— Work required —
Using the listing below, retype exactly the lines starting at the one with "Task: Click the 查看说明 link" and ending at the one with "Given: Open the Team menu item", and include both.

==== Data for processing

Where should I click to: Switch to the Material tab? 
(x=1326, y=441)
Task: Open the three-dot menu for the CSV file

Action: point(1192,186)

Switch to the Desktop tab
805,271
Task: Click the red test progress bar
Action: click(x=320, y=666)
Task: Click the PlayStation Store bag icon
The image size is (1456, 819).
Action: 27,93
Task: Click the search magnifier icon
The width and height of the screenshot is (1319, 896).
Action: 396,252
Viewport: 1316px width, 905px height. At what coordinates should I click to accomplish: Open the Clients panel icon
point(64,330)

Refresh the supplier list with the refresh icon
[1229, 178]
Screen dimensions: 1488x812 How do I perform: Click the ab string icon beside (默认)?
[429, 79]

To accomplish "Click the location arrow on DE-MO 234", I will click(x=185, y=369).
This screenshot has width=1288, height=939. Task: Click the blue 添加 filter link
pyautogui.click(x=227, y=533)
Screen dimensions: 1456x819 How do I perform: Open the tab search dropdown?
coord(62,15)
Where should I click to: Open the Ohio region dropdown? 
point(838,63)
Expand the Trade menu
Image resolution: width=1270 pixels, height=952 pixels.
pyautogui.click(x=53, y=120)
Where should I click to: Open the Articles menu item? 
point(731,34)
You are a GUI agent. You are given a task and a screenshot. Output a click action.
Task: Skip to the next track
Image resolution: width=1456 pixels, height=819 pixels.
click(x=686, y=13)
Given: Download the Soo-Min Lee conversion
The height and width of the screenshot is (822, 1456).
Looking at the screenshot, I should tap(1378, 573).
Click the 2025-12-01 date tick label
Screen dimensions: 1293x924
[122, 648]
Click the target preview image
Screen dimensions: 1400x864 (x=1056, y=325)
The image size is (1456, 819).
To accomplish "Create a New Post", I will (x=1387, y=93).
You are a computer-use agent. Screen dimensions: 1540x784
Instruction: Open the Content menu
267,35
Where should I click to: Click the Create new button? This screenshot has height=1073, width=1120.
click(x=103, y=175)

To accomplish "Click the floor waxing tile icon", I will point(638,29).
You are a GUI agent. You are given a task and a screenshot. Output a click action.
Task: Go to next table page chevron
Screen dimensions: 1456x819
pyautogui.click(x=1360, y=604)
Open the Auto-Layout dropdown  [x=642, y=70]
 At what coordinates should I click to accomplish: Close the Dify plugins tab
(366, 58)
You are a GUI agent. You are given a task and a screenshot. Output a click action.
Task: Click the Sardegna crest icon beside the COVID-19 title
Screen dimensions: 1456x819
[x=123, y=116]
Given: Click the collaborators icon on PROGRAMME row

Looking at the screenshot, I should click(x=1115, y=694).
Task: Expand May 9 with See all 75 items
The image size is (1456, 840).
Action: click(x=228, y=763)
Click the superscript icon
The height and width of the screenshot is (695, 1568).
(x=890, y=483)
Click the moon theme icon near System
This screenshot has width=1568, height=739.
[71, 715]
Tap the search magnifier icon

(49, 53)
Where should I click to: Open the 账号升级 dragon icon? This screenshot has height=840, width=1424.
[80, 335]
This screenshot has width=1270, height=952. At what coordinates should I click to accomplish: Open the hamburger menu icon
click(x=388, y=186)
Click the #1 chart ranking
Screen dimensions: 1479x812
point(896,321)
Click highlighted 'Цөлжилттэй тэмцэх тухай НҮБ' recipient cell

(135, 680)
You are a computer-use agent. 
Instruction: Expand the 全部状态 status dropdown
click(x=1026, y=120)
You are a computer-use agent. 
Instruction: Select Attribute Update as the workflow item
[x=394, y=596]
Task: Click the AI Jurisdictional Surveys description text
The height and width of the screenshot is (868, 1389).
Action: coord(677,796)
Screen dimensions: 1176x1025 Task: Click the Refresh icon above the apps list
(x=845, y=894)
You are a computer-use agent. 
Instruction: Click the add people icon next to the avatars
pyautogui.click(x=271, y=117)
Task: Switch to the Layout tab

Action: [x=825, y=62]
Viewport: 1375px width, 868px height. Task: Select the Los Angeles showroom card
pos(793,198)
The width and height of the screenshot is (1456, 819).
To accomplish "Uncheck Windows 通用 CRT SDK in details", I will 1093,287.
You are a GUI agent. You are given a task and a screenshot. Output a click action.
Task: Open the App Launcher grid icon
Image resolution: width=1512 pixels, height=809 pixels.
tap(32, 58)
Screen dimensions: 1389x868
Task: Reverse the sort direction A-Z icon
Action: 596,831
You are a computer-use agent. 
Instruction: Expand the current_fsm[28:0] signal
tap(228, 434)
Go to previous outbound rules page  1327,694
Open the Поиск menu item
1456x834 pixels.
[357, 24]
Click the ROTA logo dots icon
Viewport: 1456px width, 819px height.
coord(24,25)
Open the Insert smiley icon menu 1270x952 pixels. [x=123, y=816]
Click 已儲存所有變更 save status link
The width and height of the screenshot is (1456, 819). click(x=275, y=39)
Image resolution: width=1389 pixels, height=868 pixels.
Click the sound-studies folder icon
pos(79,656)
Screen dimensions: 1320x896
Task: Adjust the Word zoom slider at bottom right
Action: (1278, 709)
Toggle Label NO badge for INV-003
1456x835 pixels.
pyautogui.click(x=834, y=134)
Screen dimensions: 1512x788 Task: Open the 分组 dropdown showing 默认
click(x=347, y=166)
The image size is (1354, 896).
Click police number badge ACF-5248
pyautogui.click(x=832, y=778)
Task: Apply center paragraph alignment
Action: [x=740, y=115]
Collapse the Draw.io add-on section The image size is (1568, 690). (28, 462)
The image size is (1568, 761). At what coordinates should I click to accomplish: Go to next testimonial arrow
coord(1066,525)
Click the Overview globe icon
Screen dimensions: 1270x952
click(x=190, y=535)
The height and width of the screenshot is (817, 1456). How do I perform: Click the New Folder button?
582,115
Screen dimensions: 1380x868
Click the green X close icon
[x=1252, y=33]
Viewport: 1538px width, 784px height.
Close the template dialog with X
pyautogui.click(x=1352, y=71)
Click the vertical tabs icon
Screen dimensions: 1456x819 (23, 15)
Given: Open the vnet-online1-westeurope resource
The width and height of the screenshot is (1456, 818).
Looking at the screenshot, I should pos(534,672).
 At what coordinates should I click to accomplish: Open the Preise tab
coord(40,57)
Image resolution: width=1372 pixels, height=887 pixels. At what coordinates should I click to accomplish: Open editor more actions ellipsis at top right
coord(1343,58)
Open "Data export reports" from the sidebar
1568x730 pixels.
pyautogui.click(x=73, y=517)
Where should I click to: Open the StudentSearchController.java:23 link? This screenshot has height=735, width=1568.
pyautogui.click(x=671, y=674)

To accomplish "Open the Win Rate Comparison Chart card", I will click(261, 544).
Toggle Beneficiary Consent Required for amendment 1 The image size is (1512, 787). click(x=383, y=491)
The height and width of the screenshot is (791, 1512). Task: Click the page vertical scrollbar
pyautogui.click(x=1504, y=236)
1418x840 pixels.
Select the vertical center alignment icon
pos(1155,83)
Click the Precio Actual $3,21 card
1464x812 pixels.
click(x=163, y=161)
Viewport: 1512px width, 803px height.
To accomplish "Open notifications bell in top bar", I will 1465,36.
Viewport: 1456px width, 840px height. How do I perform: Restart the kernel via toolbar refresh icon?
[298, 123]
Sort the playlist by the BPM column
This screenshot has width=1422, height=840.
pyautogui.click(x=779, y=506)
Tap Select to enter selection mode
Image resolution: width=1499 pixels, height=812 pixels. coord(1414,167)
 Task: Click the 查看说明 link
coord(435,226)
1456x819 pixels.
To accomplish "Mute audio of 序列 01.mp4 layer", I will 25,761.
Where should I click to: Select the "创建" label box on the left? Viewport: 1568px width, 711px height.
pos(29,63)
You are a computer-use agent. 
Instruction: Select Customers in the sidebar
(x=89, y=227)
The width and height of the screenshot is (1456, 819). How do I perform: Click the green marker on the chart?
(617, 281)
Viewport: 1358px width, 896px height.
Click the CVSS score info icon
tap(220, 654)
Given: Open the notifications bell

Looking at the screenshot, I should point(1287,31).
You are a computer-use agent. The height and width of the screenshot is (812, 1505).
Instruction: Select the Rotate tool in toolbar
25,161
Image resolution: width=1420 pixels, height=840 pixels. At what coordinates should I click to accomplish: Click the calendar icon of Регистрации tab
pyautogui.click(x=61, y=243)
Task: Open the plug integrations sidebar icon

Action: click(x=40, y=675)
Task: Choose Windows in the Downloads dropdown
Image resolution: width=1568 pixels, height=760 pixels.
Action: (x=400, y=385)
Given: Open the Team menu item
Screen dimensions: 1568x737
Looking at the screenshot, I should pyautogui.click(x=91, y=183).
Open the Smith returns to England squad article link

========

— Your solution —
 Task: Click the 查看说明 link
coord(435,226)
1456x819 pixels.
To accomplish "Mute audio of 序列 01.mp4 layer", I will 25,761.
Where should I click to: Select the "创建" label box on the left? Viewport: 1568px width, 711px height.
pos(29,63)
You are a computer-use agent. 
Instruction: Select Customers in the sidebar
(x=89, y=227)
The width and height of the screenshot is (1456, 819). How do I perform: Click the green marker on the chart?
(617, 281)
Viewport: 1358px width, 896px height.
Click the CVSS score info icon
tap(220, 654)
Given: Open the notifications bell

Looking at the screenshot, I should point(1287,31).
You are a computer-use agent. The height and width of the screenshot is (812, 1505).
Instruction: Select the Rotate tool in toolbar
25,161
Image resolution: width=1420 pixels, height=840 pixels. At what coordinates should I click to accomplish: Click the calendar icon of Регистрации tab
pyautogui.click(x=61, y=243)
Task: Open the plug integrations sidebar icon

Action: click(x=40, y=675)
Task: Choose Windows in the Downloads dropdown
Image resolution: width=1568 pixels, height=760 pixels.
Action: (x=400, y=385)
Given: Open the Team menu item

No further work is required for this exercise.